=== Section Start ===
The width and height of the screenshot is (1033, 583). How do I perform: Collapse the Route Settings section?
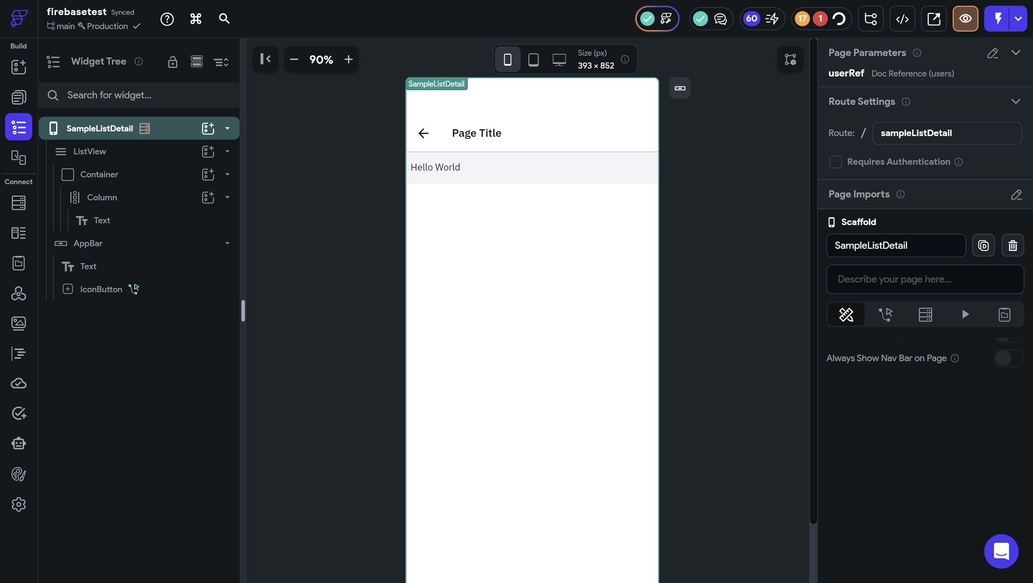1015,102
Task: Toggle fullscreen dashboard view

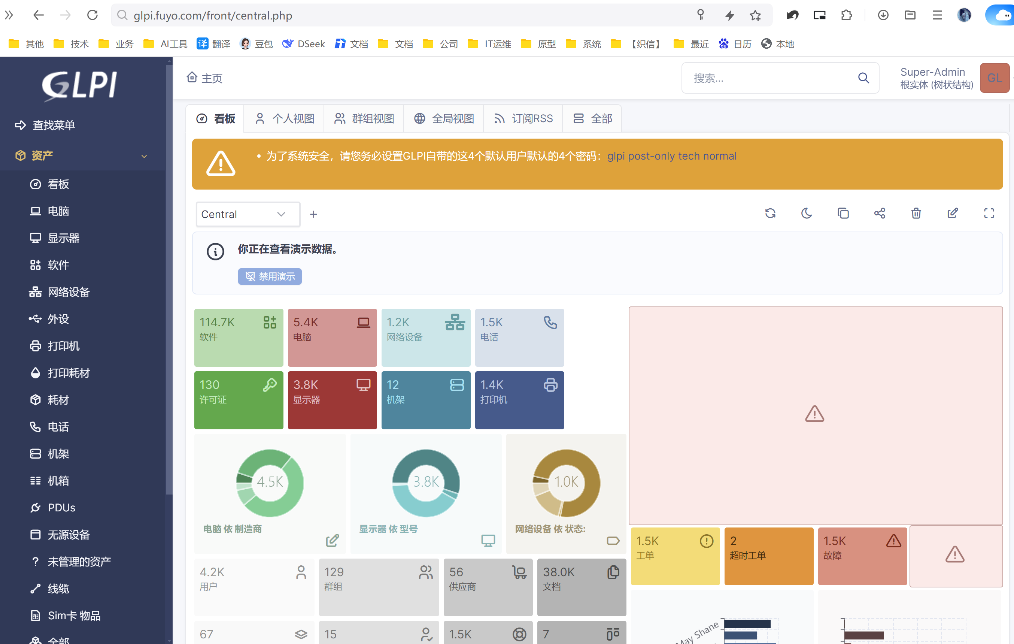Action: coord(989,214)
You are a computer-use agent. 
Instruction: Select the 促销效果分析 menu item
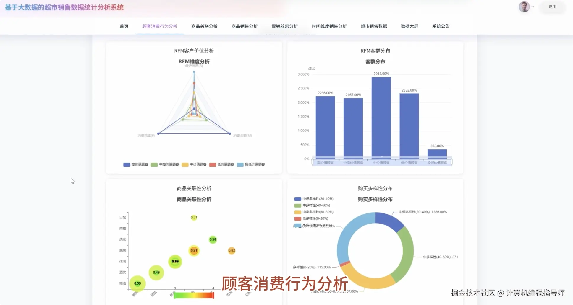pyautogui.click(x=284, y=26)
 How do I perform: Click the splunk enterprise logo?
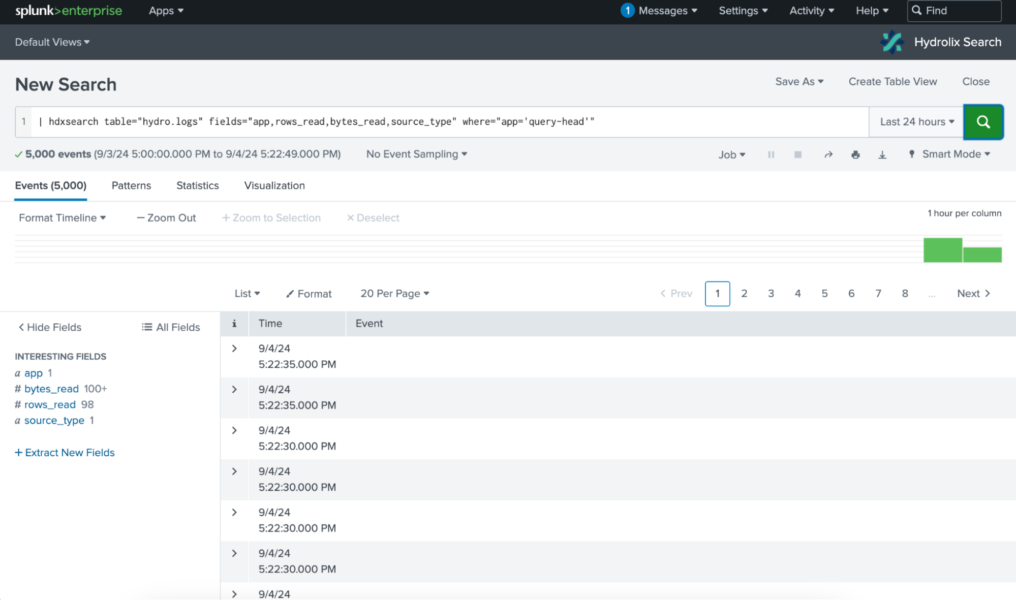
=== Section End ===
● DIRECTIONS FOR THIS TASK
Without any of the pictures, repeat the entries above word for word.

● EXERCISE SOLUTION
The width and height of the screenshot is (1033, 583). How do I perform: Collapse the Route Settings section?
1015,102
Task: Toggle fullscreen dashboard view

Action: coord(989,214)
You are a computer-use agent. 
Instruction: Select the 促销效果分析 menu item
pyautogui.click(x=284, y=26)
 How do I perform: Click the splunk enterprise logo?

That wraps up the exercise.